**REQUEST:**
Collect every line in the entries below that contains the string "axis". Matching is case-sensitive.
::: DATA EXCERPTS :::
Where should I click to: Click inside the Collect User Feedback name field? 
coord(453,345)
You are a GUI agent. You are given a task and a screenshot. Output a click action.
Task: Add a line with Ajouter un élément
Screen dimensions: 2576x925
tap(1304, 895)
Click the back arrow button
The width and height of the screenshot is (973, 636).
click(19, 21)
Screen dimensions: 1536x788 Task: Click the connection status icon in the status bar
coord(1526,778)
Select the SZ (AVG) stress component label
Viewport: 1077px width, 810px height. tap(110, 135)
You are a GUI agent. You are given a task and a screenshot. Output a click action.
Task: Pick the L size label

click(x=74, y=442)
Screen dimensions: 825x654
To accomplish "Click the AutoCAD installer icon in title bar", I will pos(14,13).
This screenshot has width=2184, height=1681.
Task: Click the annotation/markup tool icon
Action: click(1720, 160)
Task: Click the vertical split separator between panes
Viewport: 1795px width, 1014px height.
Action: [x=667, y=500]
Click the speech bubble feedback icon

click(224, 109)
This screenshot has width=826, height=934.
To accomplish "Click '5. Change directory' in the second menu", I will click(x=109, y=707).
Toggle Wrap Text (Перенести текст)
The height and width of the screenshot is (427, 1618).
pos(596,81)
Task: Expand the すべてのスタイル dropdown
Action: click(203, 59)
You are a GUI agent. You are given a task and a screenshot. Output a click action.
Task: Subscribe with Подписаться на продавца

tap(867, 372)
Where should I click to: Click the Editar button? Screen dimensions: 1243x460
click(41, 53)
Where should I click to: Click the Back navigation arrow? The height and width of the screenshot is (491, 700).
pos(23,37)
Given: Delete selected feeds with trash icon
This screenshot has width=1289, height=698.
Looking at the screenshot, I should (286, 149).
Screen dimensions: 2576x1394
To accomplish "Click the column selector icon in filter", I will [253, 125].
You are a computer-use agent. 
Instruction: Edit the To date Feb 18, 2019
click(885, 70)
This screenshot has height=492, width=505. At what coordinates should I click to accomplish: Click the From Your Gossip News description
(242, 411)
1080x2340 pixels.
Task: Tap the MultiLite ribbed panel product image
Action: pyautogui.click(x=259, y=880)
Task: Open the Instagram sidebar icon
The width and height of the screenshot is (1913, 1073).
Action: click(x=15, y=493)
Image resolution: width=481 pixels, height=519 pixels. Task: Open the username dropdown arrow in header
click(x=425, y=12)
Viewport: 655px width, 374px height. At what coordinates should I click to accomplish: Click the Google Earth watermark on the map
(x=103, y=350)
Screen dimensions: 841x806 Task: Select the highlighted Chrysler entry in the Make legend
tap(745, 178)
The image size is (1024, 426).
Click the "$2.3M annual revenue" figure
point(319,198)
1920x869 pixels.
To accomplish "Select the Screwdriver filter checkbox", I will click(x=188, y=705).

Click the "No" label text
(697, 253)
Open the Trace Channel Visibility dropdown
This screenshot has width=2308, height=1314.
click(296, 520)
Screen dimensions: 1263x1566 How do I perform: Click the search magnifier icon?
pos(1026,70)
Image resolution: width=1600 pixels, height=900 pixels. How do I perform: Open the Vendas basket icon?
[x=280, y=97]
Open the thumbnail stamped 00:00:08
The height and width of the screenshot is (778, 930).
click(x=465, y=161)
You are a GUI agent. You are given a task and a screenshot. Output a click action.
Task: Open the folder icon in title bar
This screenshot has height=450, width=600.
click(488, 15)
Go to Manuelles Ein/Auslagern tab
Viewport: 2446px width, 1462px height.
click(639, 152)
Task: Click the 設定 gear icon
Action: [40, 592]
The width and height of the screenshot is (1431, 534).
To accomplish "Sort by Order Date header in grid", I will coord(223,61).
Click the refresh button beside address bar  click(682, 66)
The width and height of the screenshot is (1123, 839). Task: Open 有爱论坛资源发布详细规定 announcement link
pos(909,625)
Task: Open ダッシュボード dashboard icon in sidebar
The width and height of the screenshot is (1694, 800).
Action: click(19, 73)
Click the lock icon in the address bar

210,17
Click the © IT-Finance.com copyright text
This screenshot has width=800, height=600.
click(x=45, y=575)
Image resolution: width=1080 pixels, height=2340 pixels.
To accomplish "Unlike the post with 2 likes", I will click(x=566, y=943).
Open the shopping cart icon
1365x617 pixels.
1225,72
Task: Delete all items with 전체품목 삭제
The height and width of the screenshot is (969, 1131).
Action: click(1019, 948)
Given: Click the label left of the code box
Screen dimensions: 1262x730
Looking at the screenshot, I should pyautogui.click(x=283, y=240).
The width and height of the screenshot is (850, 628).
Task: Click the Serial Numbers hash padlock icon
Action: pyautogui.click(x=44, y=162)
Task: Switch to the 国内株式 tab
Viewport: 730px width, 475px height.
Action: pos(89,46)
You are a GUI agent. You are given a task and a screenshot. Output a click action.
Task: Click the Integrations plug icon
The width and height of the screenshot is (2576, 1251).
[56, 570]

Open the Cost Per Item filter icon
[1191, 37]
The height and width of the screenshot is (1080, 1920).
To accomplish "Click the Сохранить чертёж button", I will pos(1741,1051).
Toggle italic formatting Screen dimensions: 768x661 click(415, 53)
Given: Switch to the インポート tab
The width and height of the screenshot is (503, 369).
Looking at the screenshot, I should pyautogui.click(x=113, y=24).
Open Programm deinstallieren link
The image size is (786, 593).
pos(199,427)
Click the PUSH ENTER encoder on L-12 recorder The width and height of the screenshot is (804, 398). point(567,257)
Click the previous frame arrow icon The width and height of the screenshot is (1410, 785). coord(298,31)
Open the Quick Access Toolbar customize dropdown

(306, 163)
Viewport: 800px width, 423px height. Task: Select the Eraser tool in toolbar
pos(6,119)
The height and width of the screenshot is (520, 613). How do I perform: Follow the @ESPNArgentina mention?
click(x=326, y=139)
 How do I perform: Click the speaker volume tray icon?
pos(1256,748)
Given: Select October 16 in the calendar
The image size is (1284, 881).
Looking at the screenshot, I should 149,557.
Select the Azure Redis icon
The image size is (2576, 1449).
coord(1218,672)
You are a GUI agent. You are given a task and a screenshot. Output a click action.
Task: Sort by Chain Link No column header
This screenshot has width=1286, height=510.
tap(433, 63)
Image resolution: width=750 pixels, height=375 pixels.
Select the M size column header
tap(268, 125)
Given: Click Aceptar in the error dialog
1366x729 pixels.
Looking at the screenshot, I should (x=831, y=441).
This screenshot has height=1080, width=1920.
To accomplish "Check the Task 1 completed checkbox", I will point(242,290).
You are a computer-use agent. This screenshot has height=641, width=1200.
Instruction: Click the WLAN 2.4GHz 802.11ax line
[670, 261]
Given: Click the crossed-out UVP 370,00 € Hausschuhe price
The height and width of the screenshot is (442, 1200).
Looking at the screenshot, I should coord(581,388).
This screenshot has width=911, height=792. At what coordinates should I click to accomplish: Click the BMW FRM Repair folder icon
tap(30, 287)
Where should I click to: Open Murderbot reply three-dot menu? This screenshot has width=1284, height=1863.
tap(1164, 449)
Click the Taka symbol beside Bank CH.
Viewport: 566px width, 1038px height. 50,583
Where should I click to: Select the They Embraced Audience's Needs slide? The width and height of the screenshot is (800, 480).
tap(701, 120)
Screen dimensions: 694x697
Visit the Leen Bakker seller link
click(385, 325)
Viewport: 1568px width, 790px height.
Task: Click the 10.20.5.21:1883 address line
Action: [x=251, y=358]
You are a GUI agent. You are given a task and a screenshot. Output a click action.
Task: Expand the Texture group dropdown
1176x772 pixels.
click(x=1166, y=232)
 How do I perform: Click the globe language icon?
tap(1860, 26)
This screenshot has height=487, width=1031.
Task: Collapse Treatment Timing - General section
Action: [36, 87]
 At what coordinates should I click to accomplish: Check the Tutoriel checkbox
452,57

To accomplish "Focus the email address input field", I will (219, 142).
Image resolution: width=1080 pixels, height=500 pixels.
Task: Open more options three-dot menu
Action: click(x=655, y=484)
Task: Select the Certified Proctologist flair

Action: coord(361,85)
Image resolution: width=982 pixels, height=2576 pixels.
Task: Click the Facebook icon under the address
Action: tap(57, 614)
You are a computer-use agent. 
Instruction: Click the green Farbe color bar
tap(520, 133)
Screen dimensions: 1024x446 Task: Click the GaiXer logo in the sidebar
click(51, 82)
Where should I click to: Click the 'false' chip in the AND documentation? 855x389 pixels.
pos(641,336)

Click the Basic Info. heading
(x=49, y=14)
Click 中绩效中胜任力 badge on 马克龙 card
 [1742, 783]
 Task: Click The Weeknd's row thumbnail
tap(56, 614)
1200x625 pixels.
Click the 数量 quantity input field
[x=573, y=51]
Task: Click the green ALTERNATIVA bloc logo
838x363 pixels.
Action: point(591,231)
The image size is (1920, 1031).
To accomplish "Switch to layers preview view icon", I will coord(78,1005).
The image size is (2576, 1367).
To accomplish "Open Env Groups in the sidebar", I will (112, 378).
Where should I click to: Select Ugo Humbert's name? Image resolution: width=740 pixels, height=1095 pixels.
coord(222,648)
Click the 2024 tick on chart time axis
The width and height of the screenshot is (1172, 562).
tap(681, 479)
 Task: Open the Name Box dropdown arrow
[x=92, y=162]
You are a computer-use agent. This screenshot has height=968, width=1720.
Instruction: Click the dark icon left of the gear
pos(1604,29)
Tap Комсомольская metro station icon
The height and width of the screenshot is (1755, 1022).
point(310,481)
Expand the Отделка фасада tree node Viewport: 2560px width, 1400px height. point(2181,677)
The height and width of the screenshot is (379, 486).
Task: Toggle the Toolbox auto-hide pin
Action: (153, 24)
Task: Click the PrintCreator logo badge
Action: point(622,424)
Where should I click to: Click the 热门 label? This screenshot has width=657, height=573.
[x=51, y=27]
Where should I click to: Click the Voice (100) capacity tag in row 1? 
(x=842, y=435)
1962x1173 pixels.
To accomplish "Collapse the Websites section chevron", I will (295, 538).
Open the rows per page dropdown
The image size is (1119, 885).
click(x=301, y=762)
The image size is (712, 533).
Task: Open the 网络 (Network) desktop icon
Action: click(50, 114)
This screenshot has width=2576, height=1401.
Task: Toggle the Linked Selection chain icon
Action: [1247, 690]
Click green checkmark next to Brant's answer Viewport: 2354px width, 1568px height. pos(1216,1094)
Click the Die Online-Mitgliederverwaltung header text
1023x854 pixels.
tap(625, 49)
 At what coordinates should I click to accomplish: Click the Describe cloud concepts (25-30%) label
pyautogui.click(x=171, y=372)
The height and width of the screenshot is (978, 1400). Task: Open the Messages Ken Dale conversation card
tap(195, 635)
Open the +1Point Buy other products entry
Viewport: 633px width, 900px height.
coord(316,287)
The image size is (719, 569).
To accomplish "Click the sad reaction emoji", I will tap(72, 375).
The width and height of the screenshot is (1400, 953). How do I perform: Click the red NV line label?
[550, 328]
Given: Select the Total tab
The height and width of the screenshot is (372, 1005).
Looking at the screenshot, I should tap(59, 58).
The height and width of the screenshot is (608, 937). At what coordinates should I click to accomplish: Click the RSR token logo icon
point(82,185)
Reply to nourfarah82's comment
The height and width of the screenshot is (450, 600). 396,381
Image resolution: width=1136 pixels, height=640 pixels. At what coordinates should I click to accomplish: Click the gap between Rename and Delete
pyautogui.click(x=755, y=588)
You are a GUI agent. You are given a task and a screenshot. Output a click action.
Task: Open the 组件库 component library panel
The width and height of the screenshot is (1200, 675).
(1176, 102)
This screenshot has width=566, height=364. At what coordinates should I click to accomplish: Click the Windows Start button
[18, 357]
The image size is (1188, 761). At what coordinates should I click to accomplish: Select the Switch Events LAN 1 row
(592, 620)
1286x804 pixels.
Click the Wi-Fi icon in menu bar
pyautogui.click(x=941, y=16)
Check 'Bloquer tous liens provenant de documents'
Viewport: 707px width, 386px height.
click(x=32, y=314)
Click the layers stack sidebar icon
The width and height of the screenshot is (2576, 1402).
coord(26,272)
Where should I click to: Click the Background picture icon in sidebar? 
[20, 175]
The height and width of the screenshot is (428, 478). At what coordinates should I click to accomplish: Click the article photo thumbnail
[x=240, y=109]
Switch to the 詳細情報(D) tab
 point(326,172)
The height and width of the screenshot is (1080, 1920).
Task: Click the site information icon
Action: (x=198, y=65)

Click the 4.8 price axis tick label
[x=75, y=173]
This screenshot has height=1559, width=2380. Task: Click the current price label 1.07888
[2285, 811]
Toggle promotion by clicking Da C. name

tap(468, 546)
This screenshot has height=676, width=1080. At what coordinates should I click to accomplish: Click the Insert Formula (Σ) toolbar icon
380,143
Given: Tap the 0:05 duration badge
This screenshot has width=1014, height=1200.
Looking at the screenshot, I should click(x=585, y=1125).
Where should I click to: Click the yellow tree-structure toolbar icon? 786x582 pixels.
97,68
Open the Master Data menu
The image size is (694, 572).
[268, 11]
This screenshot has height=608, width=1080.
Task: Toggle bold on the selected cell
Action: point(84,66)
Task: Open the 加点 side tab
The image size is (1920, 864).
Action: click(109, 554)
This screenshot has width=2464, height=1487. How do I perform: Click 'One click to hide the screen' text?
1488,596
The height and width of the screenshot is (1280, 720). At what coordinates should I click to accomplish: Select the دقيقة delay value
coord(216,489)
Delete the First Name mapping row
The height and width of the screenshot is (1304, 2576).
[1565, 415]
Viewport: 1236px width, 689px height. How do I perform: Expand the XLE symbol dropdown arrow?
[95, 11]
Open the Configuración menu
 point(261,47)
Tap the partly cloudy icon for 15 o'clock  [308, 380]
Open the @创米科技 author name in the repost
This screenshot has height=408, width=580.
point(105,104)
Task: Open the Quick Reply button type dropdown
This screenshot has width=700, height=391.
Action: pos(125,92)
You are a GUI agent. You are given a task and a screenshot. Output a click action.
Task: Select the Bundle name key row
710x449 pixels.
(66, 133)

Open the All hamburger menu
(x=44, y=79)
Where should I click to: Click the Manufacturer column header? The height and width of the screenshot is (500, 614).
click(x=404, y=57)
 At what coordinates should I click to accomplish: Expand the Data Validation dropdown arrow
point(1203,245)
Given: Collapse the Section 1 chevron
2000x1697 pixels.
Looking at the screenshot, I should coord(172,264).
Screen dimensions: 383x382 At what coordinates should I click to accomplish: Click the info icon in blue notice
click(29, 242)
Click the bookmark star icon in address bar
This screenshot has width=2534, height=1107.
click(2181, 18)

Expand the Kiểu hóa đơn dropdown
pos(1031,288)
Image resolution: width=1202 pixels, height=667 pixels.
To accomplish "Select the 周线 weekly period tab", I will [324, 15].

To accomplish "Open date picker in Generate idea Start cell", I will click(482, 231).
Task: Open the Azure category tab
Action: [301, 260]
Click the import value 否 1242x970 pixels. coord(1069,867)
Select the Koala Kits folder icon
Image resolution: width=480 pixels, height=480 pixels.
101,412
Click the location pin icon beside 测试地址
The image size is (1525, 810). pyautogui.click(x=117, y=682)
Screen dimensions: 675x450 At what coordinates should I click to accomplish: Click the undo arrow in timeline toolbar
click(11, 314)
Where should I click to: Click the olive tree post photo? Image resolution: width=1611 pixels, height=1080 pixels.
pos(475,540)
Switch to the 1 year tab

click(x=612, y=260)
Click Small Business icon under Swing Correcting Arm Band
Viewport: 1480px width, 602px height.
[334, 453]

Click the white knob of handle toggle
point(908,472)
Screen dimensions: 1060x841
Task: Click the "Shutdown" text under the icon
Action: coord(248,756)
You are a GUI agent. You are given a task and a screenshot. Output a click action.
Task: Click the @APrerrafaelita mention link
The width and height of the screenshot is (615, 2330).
:::
**WORKED ANSWER:**
Click the 2024 tick on chart time axis
Click the 4.8 price axis tick label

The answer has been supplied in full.